On voyait bien que l'agonisant avait dépensé là tout ce qui lui restait d'énergie.
Au-dessous de la signature, le texte continuait, mais devenait plus confus, parce que la main avait graduellement faibli.
Valentine put lire néanmoins à travers ses larmes:
«Ma sœur, ma Valentine, laisse-moi te garder ce nom que j'ai tant aimé.
«Mais laisse-moi te dire aussi tout de suite que le regard de notre mère peut descendre au fond de mon cœur, guéri de sa blessure.
«Je t'aime comme il m'est permis de t'aimer sous l'œil de Dieu qui m'appelle, je t'aime comme l'enfant chérie dont je contemplais jadis le berceau et dont je surveillais le souriant sommeil.
«Nous avons été bien malheureux, ma sœur, j'espère que ma mort achèvera de payer notre dette de misère.
«Il en sera ainsi, Valentine, si vous suivez mon conseil, si vous exaucez ma prière. Que ma fin douloureuse vous serve au moins d'exemple; n'essayez pas de combattre ces hommes qui possèdent un pouvoir surnaturel.

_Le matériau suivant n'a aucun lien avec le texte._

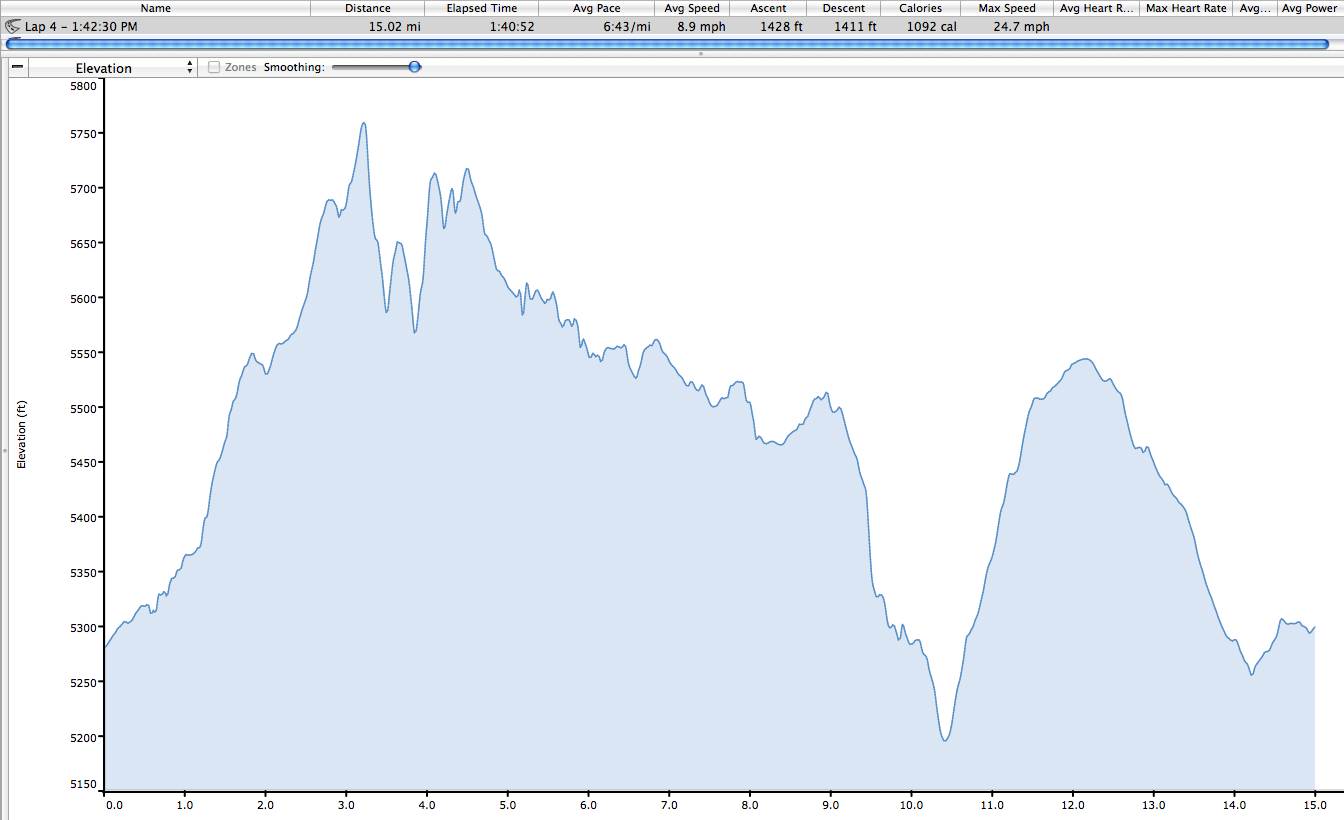Click the Max Heart Rate column header
Viewport: 1344px width, 820px height.
pyautogui.click(x=1188, y=8)
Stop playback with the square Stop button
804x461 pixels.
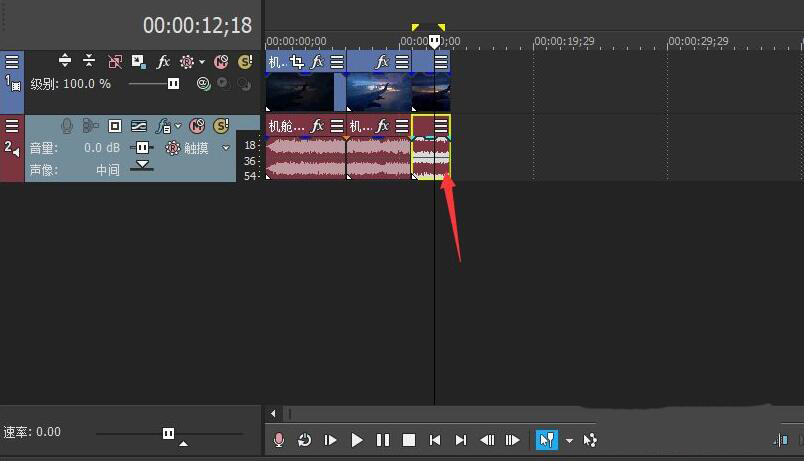409,440
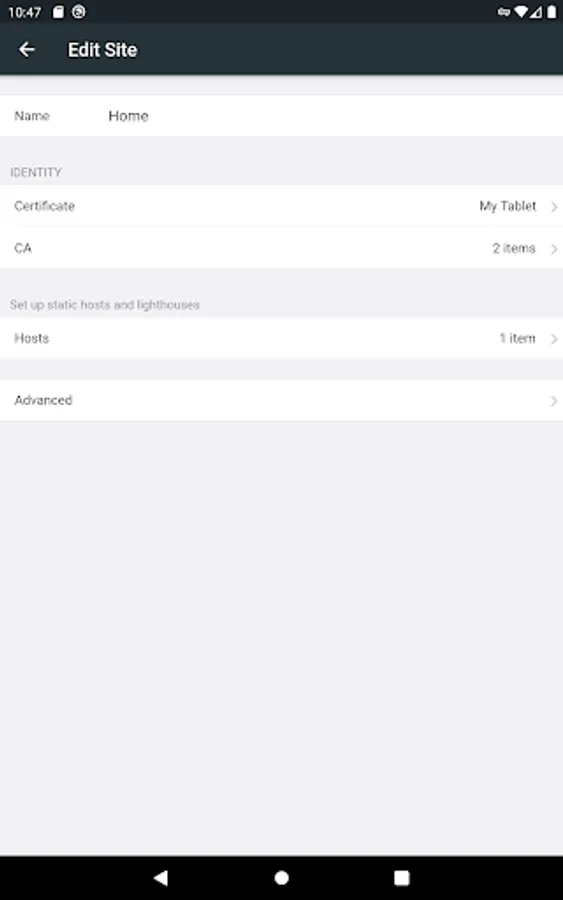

«Ce que je n'ai pu faire, moi qui étais armé de la loi comme un soldat porte l'épée, moi que ma fonction semblait rendre invulnérable, moi qui passais pour avoir la faveur des puissants de ce monde, il y aurait folie de votre part à le tenter.
«Folie inutile, coupable, presque suicide. Vous n'êtes qu'une pauvre enfant isolée, tous ceux qui vous entourent, tous ceux qui vous protègent en apparence ou du moins presque tous sont affiliés à la ténébreuse corporation que j'ai voulu vaincre et qui m'a tué.